10 ott. – Nel carcere minorile di Bologna ci sono pochi educatori, un cortile inadeguato, nessuno spazio verde, grosse porte di ferro e robusti cancelli come in un carcere per adulti. Una situazione giudicata non adeguata dalla garante regionale per i diritti delle persone private della libertà regionale, Desi Bruno, e dal garante per l’infanzia, Luigi Fadiga, che hanno visitato la struttura che sorge nel centro ella città.
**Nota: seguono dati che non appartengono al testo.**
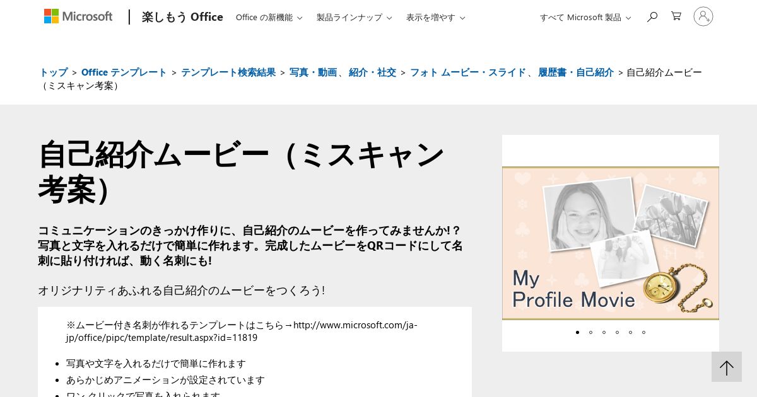Click the back-to-top arrow button
The height and width of the screenshot is (397, 757).
[727, 367]
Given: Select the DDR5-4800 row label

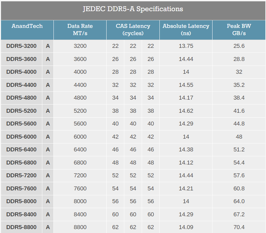Looking at the screenshot, I should tap(21, 98).
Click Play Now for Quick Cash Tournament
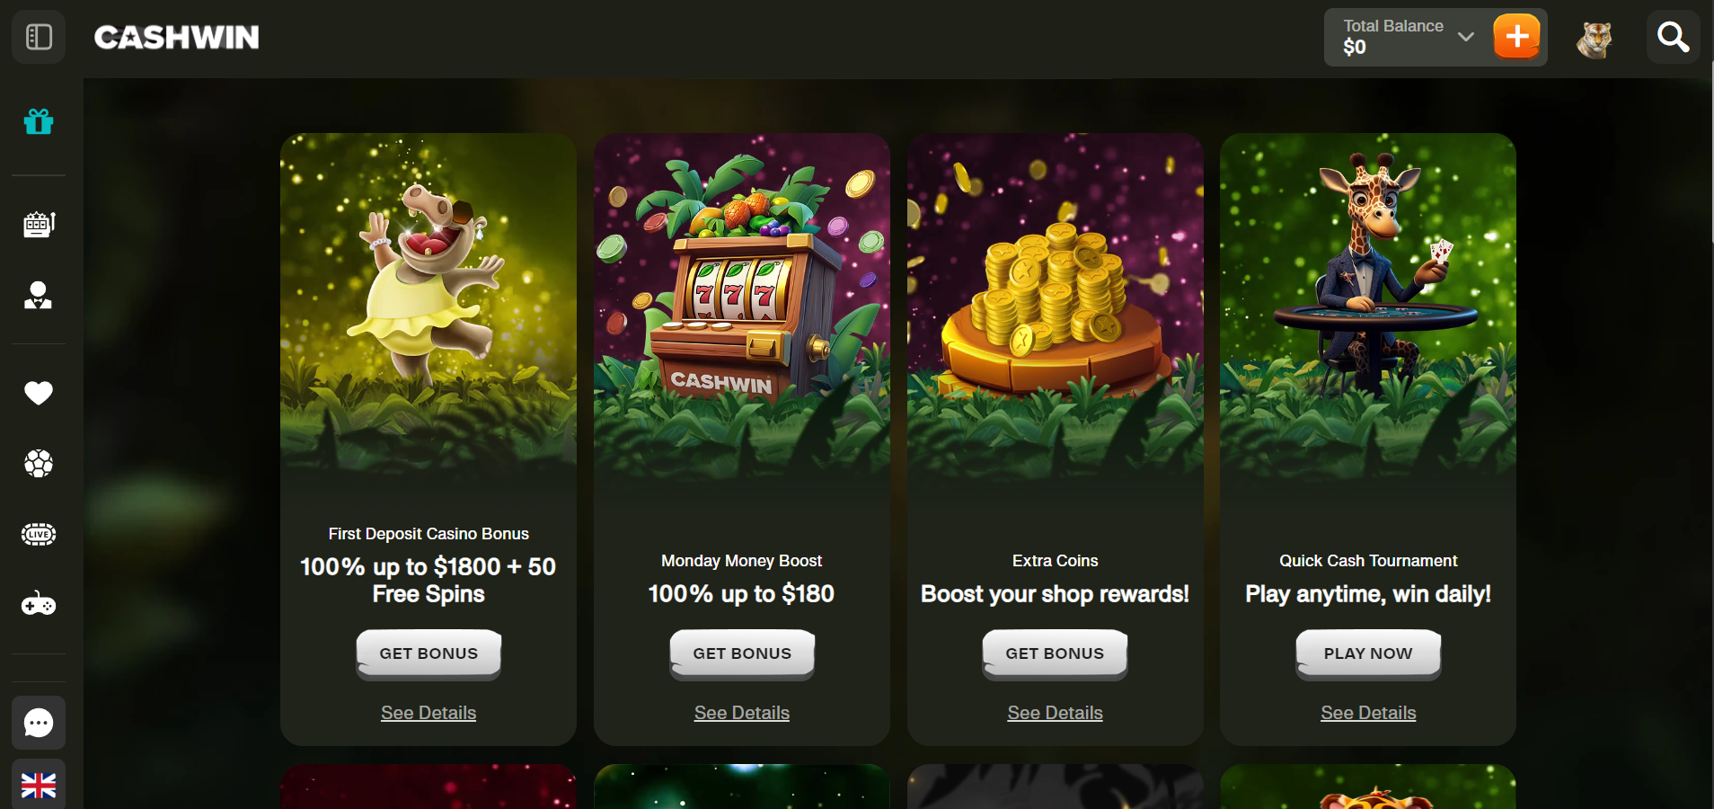The image size is (1714, 809). [1368, 653]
Ben 13 ragazzi su 18 sono in cella senza alcuna attività, in celle spesso in disordine, con i muri sporchi. L’unica nota positiva riguarda il laboratorio teatrale curato dal regista Paolo Billi, che però occupa solo 5 ragazzi su 18 e lamenta scarsi finanziamenti dagli enti locali. I ragazzi, raccontano i garanti, sono costretti a giocare a calcetto all’interno di una gabbia di rete di ferro, simile ad una voliera.

I garanti hanno comunque giudicato positivamente il lavoro del neo direttore, Alfonso Paggiarino, che si trova a gestire la struttura con mezzi economici che secondo Bruno e Fadiga “paiono essere del tutto insufficienti“. Per segnalarela situazion in cui si trova l’istituto, i due garanti hanno annunciato che chiederanno un incontro al Capo dipartimento della giustizia minorile, Caterina Chinnici.